-- Texto fuente --
------------

Antes o después, están las instalaciones de Canal 4, que por fuera también son un galpón y una serie de gigantografías que muestran su programación y el agradecimiento del canal por dejarnos “entrar en sus casas”. No puedo devolverle el piropo, porque en casa no hay tele y si la hubiese sería completamente inhospitalaria con esas propuestas.
Sigo caminando por la misma vereda. Un muro enorme comienza a extenderse a lo largo de la calle. Enorme y horrible, construido por manos veloces para tapar vaya a saber qué. Miro por la rendija de un portón. Veo un baldío y detrás el puerto y sus contenedores, quizá un poco de agua. Ni que fuéramos una nación que necesita esos muros para dividir un territorio del otro que lo único que hacen es afear todo mucho más. Enseguida comienza a extenderse otra construcción que parece interminable: los viejos galpones u oficinas de AFE. Como todo el pasado se ha abandonado y no se lo quiere transformar en futuro, no puedo ni quiero saber qué fue exactamente eso: un edificio de ladrillos que tiene tres pisos.
A través de cientos de ventanas tupidas de barrotes, candados, todo roto, rotísimo, se puede observar algo así como un laberinto interminable de pequeñas habitaciones y recovecos que seguramente en algún momento cobijaron a miles de trabajadores.
Mugre, misterio, miedo. Si es de día y con esas imágenes uno siente esa inquietud que le oprime el pecho, no quiero imaginar lo que puede sentir y vivir de noche. Ya he transitado esas cuadras de noche; se siente desolación, ganas de salir corriendo. Casi que se ven fantasmas y a los dueños de las ropas, colchones u objetos que ahora ocupan recodos y portales y que esperan a sus nocturnos dueños durmientes.
En medio de esa estructura se abre un espacio, una entrada que conduce a una estación de trenes con el estilo arquitectónico de la Torre de las Telecomunicaciones. Algunos trabajadores entran y toman un tren que los lleva a Ituzaingó. A unos metros, una vieja parada de estilo inglés (la primera luego de salir de la Estación Central) que también se cae a pedazos y, sin embargo, nos obliga a evocar o contemplar otra grandeza. En ese espacio, otra vez, se ve un pedazo del puerto, mucho cielo, la magnificencia de la Estación Central.

------------

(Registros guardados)
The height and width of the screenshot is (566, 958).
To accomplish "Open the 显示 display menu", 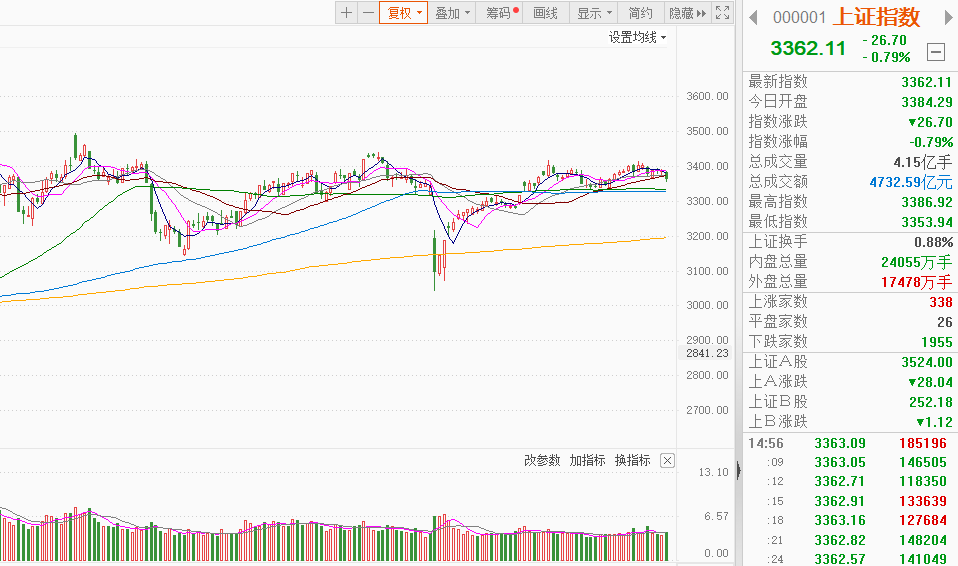I will (x=594, y=13).
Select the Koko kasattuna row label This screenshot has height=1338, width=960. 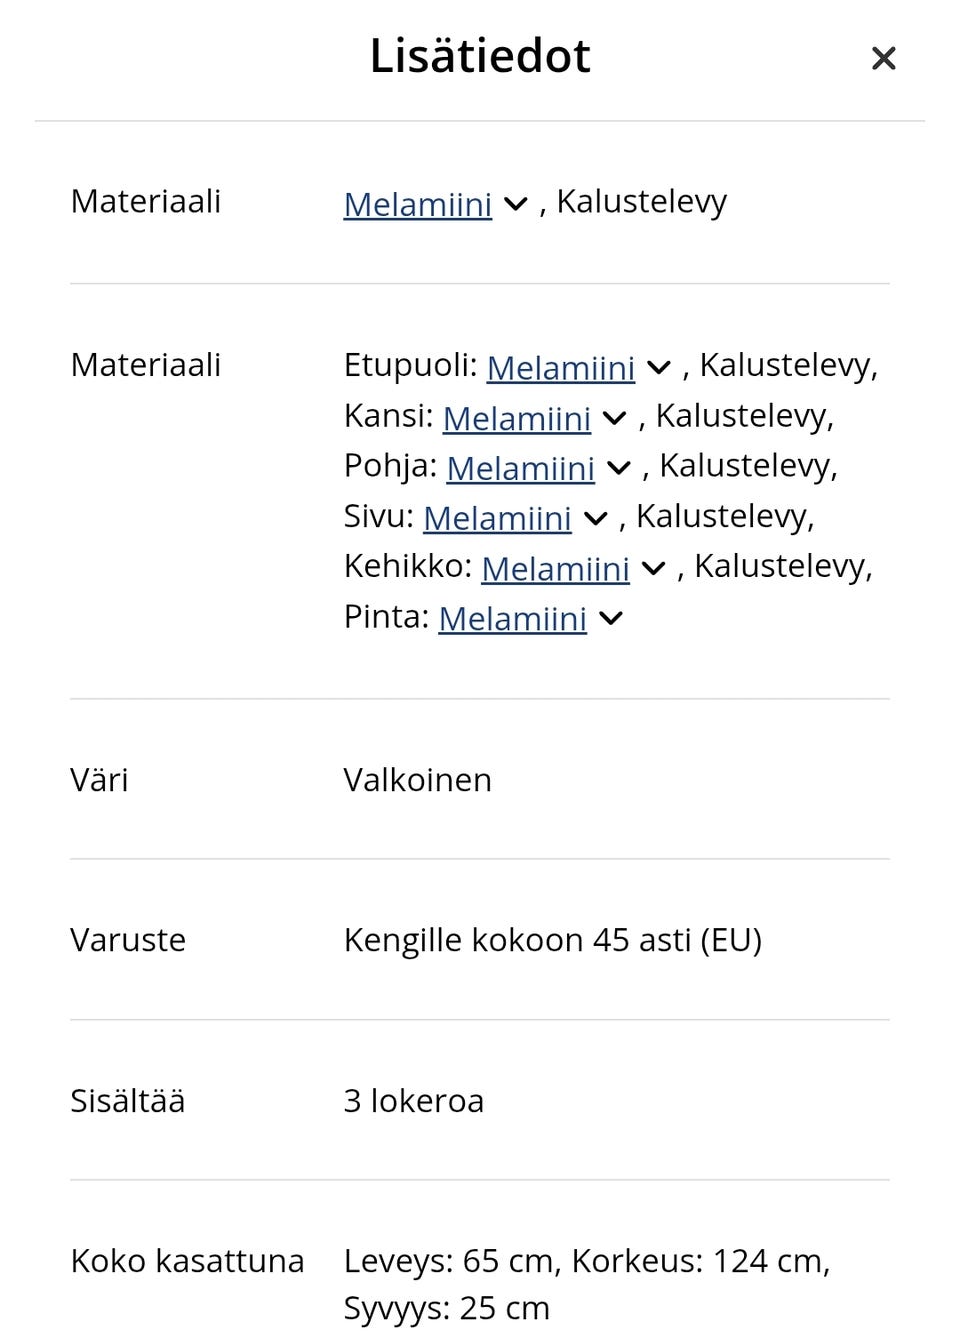pos(187,1261)
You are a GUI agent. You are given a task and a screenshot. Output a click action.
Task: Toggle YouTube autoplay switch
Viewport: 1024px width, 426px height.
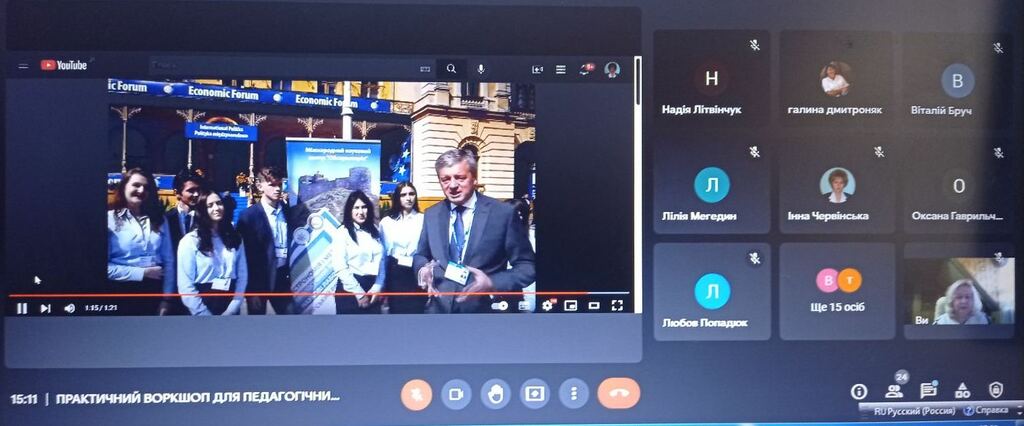[x=500, y=306]
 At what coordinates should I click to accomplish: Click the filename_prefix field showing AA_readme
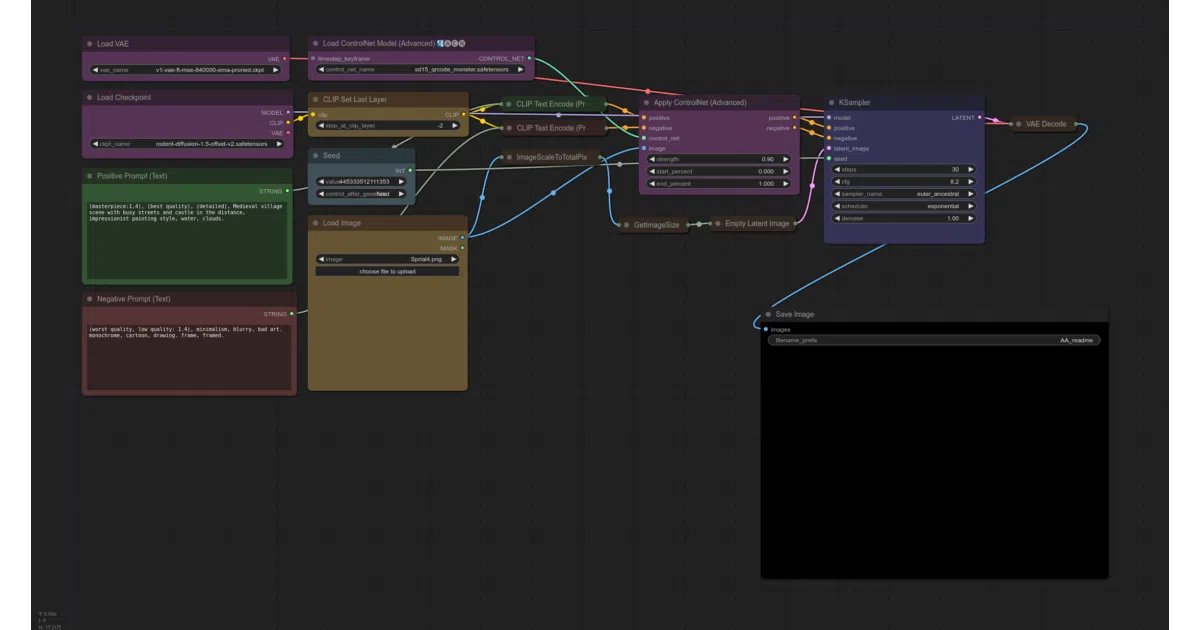point(934,340)
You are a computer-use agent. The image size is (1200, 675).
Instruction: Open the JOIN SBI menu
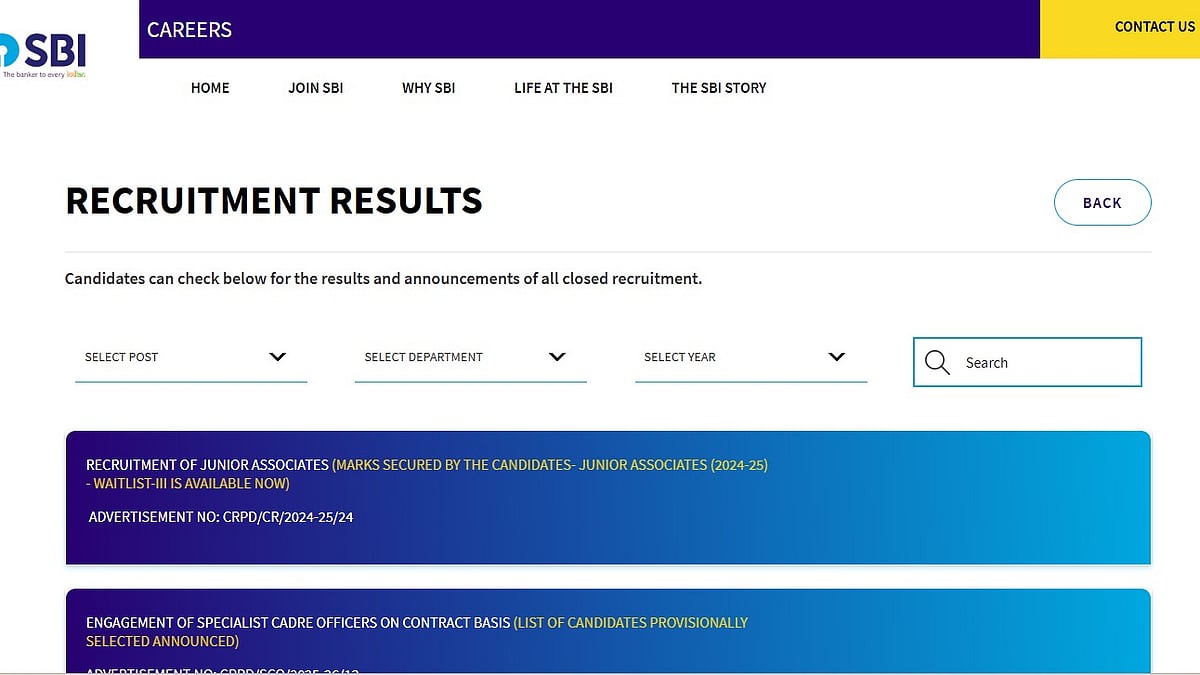(316, 88)
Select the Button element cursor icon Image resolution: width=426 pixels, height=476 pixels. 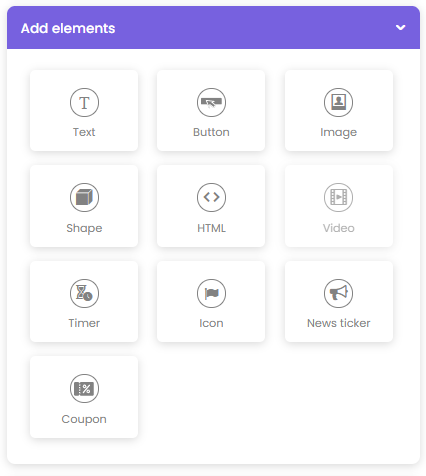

------------

-- Tarea asignada 1 --
Traduce al inglés esta oración del texto sobre la caminata junto al puerto: «Algunos trabajadores entran y toman un tren que los lleva a Ituzaingó».
-- Tarea asignada 2 --
Prolonga el texto sobre la caminata junto al puerto a partir de su última oración.

-- Respuesta 1 --
Some workers go in and take a train that carries them to Ituzaingó.

-- Respuesta 2 --
Cuando por la calle nos vamos acercando a ese símbolo abandonado, de las paredes de ladrillo brotan plantas, enredaderas, hasta algunas flores, y los árboles de la calle se meten impunes hacia adentro de la edificación, como si la naturaleza pidiera a gritos que eso sea finalmente destruido o recompuesto. Como si sugiriera que en todos esos miles de metros cuadrados, en toda esa estructura sólida, se puede construir edificios, oficinas, casas para llenar de plantas y de gente.
Enfrente, más belleza dejada a la buena de Dios. Y al acercarse a la estación de AFE, la tristeza. Grandes chapas cubriendo magníficas puertas, rollos de alambre de púas previniendo la entrada de okupas. Y la fuerza y la prestancia, ese edificio de reloj roto en lo alto de su fachada que sería la envidia de cualquier administrador del mundo. Hubo Plan Fénix, hubo plan boliches, no parece haber plan de reconvertir ese patrimonio invalorable más que dejarlo morir.
Igual, es mejor que muera con dignidad antes de que lo transformen en un shopping o en un gran estacionamiento. Conviene ir y sentarse un rato frente a la Estación Central para apreciar o intuir todo lo que fuimos, todo lo que mentimos y todo lo que podríamos ser. Pero capaz que su gran pasillo de entrada nos hace huir rápidamente. El olor a mierda y orina es insufrible, la mugre y el abandono entristecen hasta al capocómico más indoblegable, y los cuatro lúmpenes que fuman pasta base justo en la puerta principal ahuyentan cualquier sueño de futuro.